Reih listened, and if she thought the builder overstepped the mark she did not say so. She listened with a growing sense of dread. Not because he was a great orator, like some she had known, or an accomplished troubadour, deftly spinning a yarn. She listened because in some dark part of her heart, she knew it was the terrible truth…and her twin knew this also.

“How will I raise an army? I can contact the rahkens, but mankind has no warriors. They would be crushed before they could think…and what of magic? Even could I begin to raise an army to oppose them, their mages would roast them alive on any battlefield.”

Sventhan nodded sagely. “At last, you are thinking. There are two nexus points on this land, that wait for this age. One is Sybremreyen, and ancient temple far to the south. The other, as you well know, is your twin, the Kuh’taenium.
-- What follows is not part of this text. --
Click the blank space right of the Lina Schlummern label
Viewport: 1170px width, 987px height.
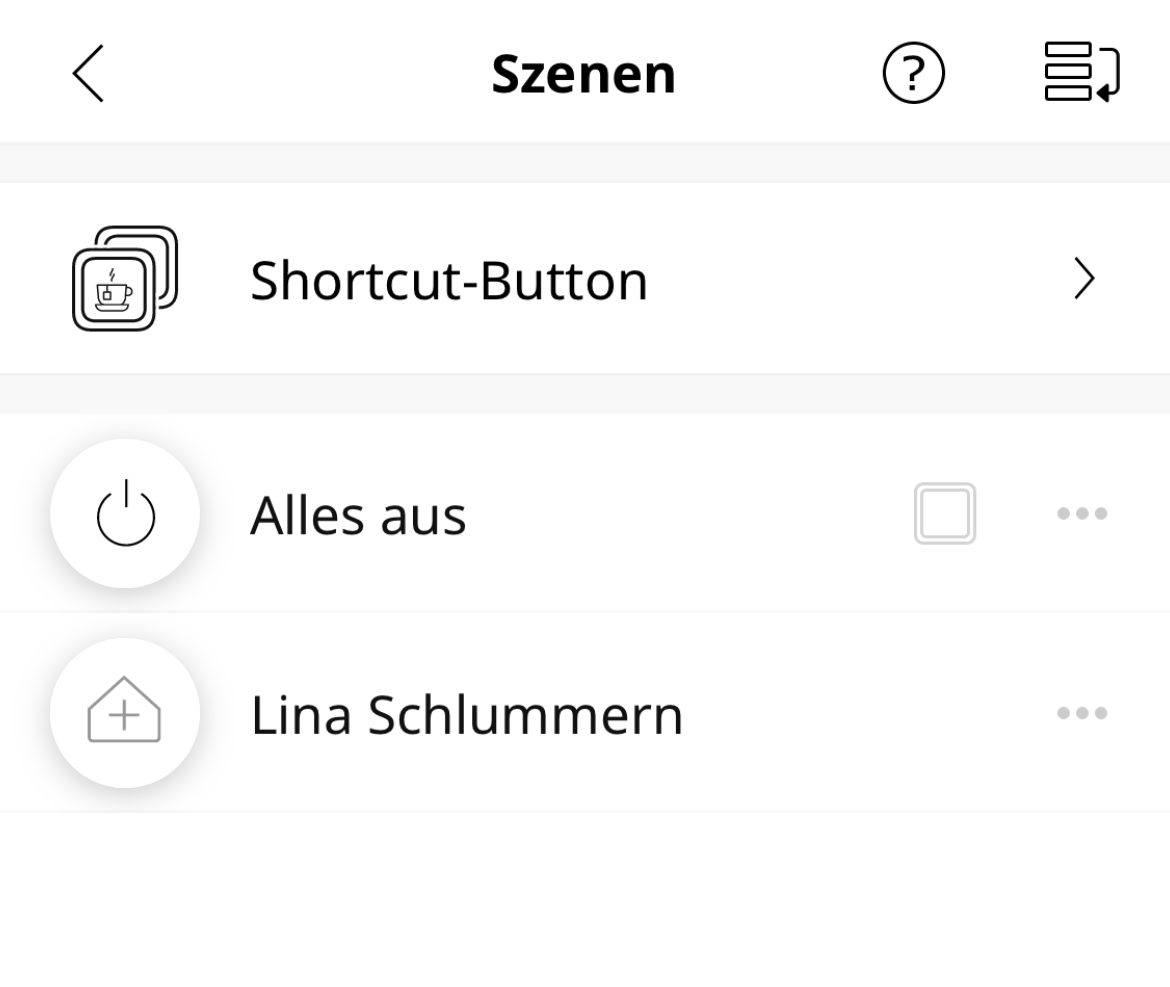(860, 715)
Together, they can hold back the tide of the Protectorate’s magic…whether they can stand against the darkness of the Hierarchy I could not say. But they hold more power than you could imagine. Send your forces south to Sybremreyen. They will be safe there, until the time comes…”

Sventhan spoke for a while longer, and Reih listened. She knew the time had come. She could no longer return to her old life. She would become a prisoner within the Kuh’taenium, separated from whatever force she could find — builders, thieves, caravan guards…any man or woman who could wield a blade. She would direct, and they would follow. Her life, and theirs, were solely her responsibility. If only someone else could take this mantle…but the Kuh’taenium had chosen her to be its avatar in these final days. The return was near, so Sventhan said. While he did not paint a vivid picture, it was somehow more frightening because of the simplicity of his words, the gruffness of his voice.
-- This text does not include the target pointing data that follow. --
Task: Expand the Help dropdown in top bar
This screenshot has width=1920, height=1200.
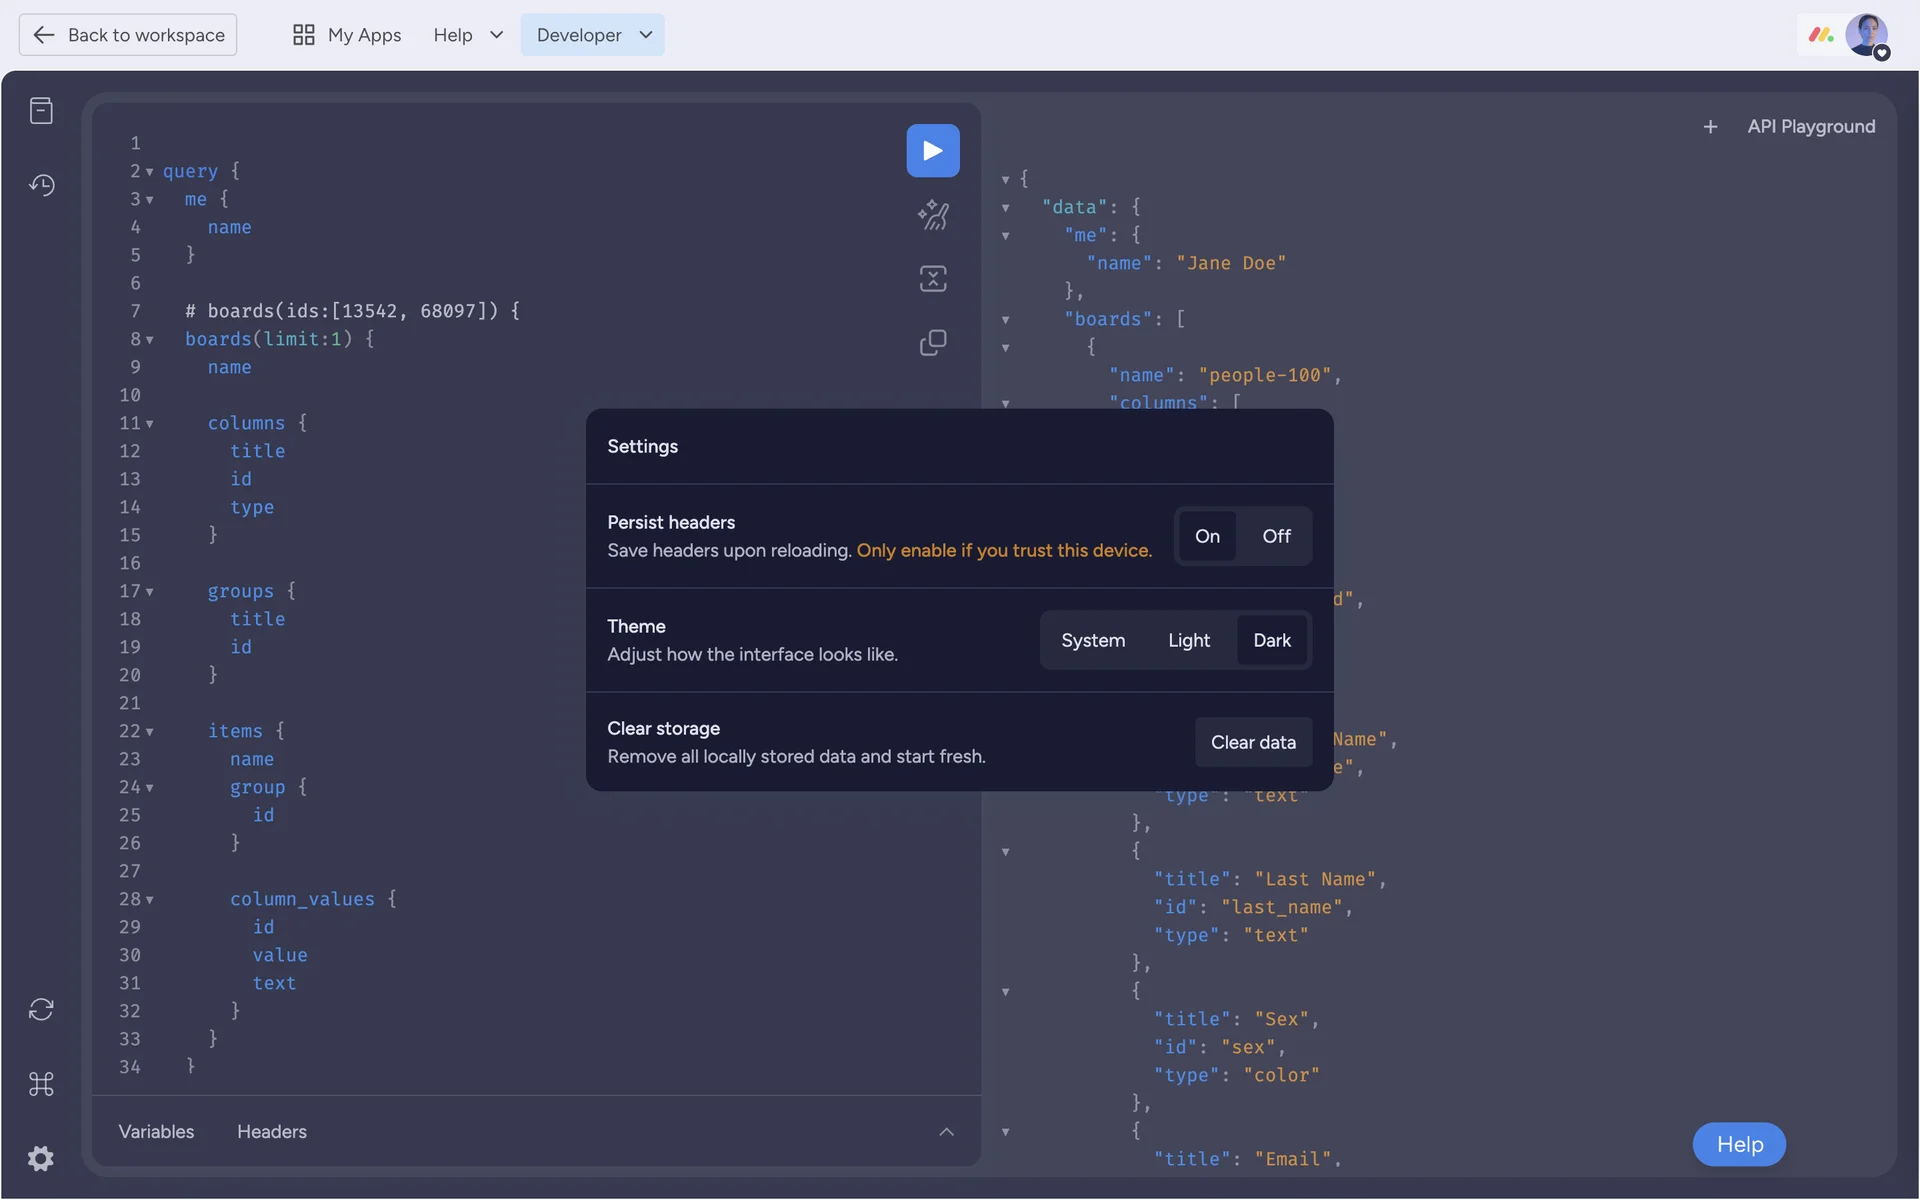Action: 467,35
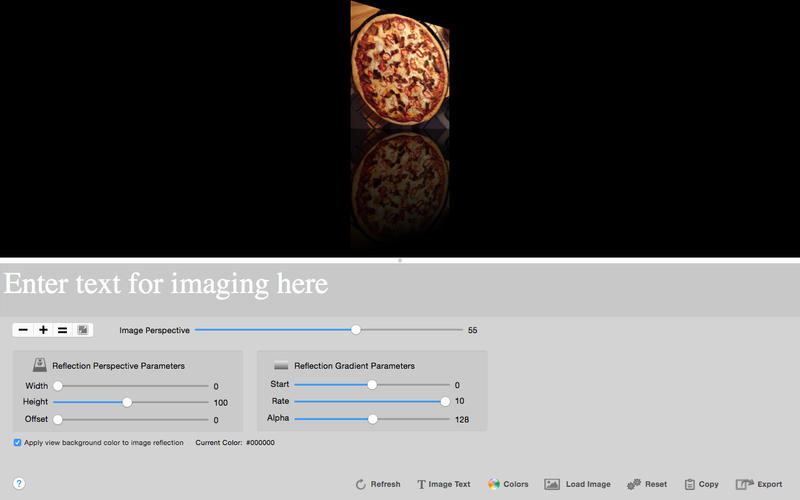Click the equals actual-size button
The image size is (800, 500).
(x=63, y=330)
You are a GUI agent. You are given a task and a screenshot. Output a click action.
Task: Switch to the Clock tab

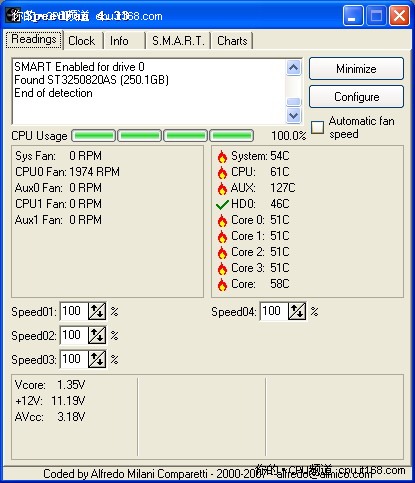(82, 41)
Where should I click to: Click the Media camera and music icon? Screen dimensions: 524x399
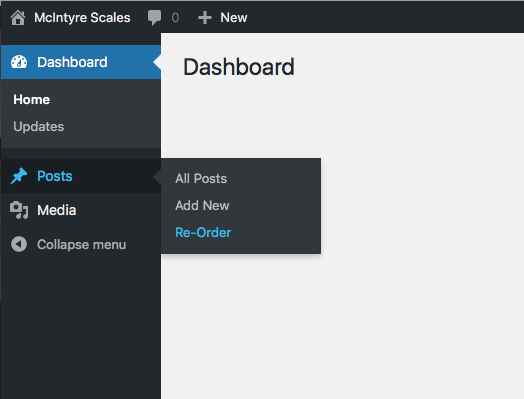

Hers would be a secret war, he would be her general, and she was more afraid now than she had ever been before.

Reih left the drink unfinished. Sventhan spoke before she could rise.

“In a month’s time, we wake her powers. I will be ready by then. You must live. Do nothing foolish.”

She nodded, and rose to leave. Perr turned first and followed his mistress back to the Kuh’taenium and the sunny side of the city.

Reih walked on, Perr behind her. She walked straight, deep in thought. The steel clad warrior walking two paces behind her was enough to leave her unmolested as she walked through the east gates and passed the guard into the town where it was once deemed safe.

Safety was something she would have to hold in her heart from now on, for she was under no illusions. War was coming to Lianthre, for the first time in a thousand years.